━━━ Listed entries ━━━

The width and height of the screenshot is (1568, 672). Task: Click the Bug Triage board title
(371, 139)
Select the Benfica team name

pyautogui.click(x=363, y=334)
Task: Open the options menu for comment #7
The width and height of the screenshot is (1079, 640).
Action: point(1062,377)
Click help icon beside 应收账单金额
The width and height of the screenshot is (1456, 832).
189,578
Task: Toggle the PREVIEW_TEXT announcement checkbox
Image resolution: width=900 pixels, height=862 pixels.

━━━

→ What you have to do: Copy the line containing "Task: Toggle the" exactly. Then copy every line after it through the end of the listing, and nothing more.

→ Exercise response:
Task: Toggle the PREVIEW_TEXT announcement checkbox
Image resolution: width=900 pixels, height=862 pixels.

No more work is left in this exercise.